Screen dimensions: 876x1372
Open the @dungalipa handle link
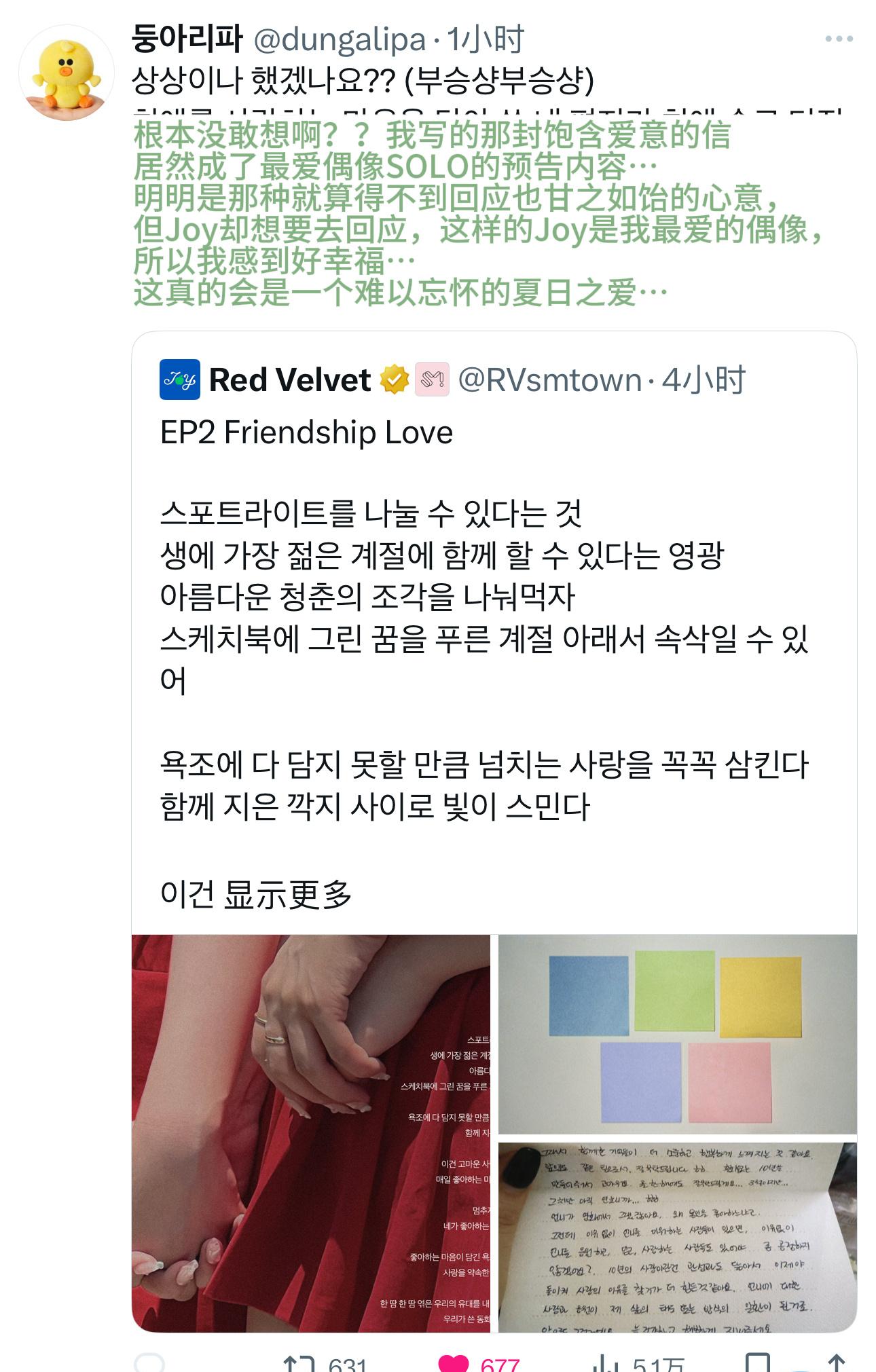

...

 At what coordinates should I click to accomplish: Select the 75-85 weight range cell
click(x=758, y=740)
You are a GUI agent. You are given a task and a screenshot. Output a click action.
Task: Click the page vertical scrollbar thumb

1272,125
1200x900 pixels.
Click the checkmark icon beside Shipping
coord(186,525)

---

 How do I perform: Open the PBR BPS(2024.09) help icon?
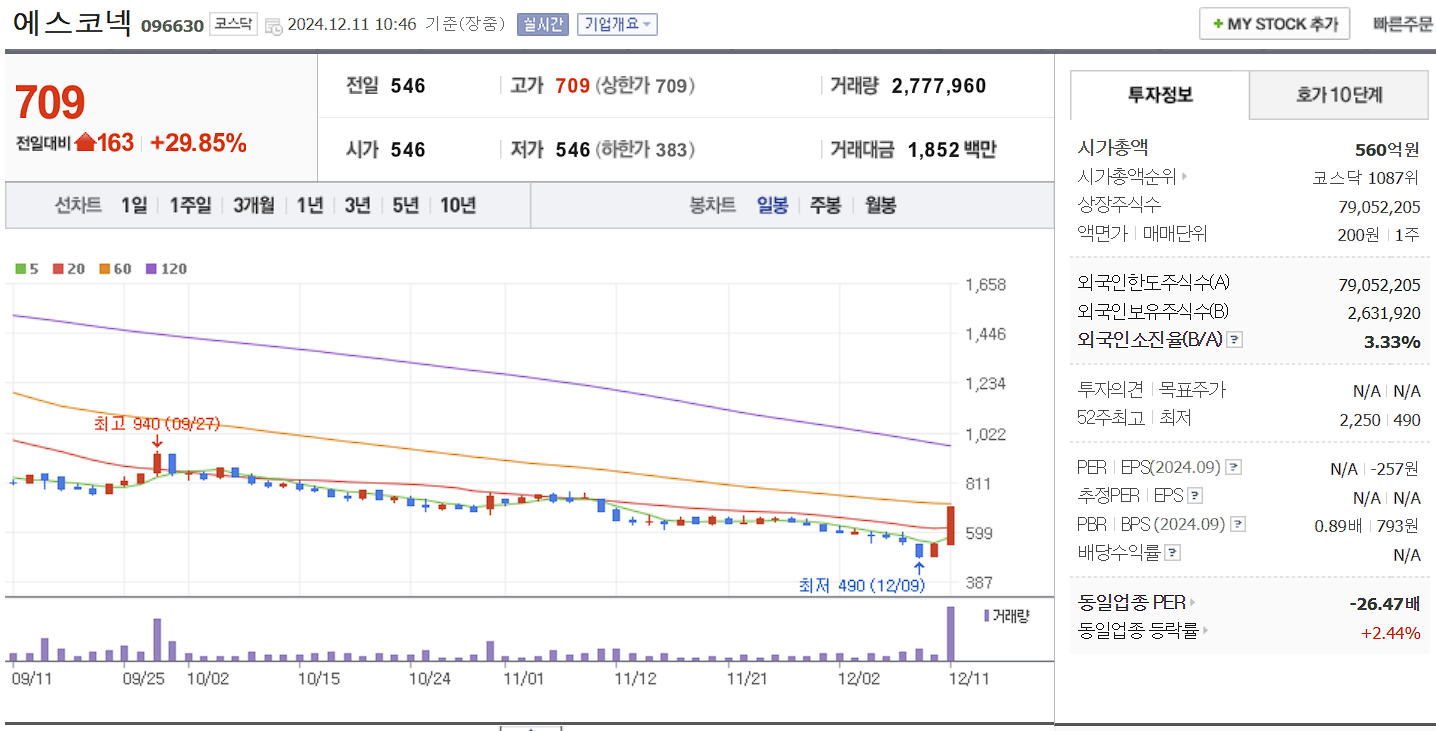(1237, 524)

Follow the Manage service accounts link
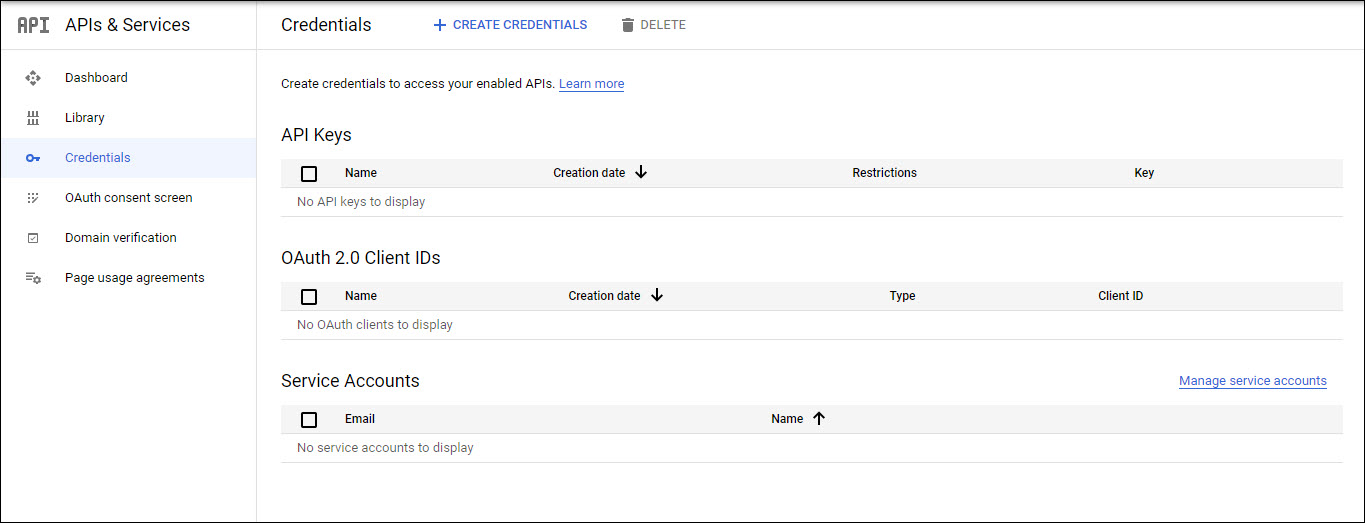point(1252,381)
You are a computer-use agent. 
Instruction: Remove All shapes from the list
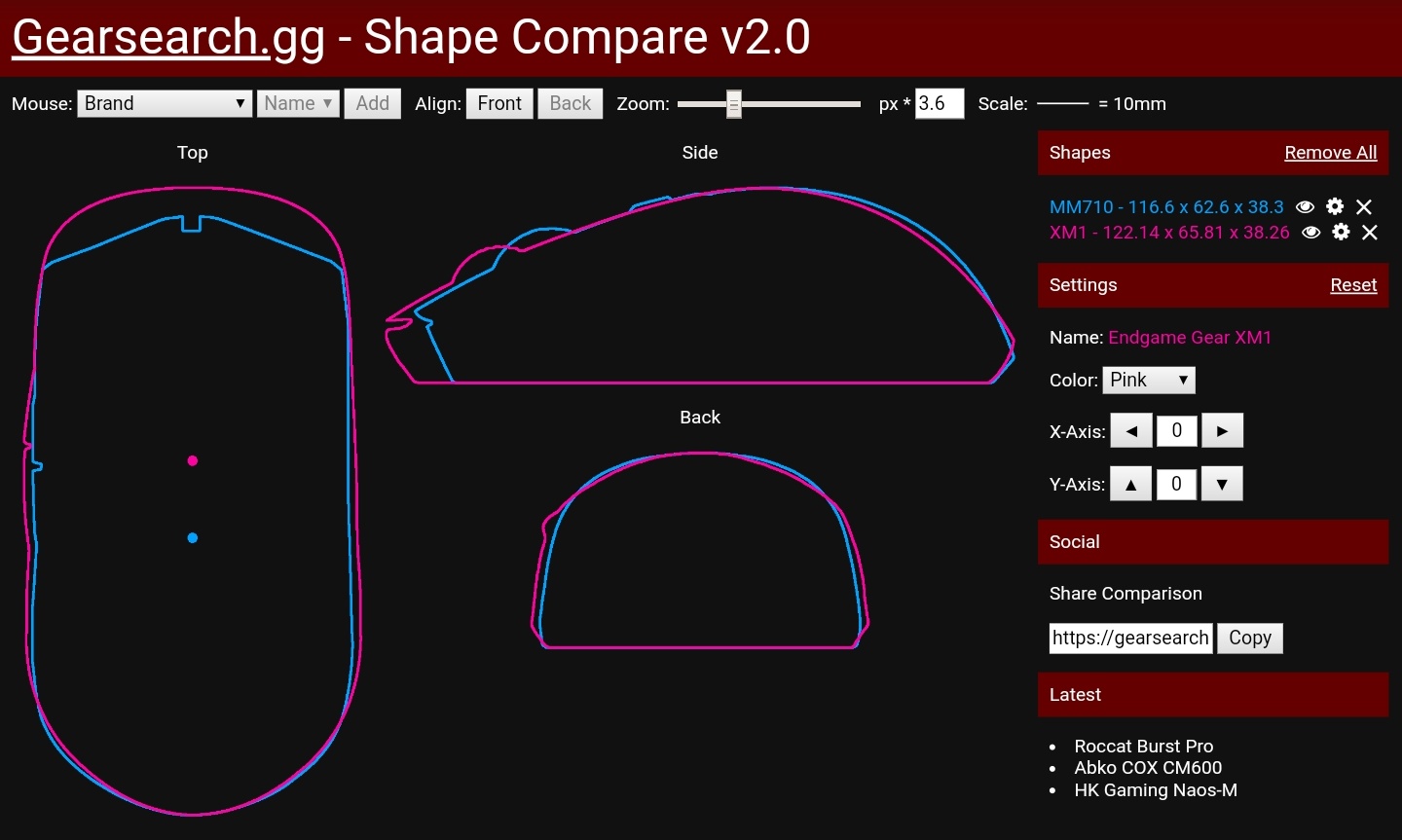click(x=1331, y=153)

## Your task
Report how many lines of the entries above contain "agent", and give no other output.

## Your solution
2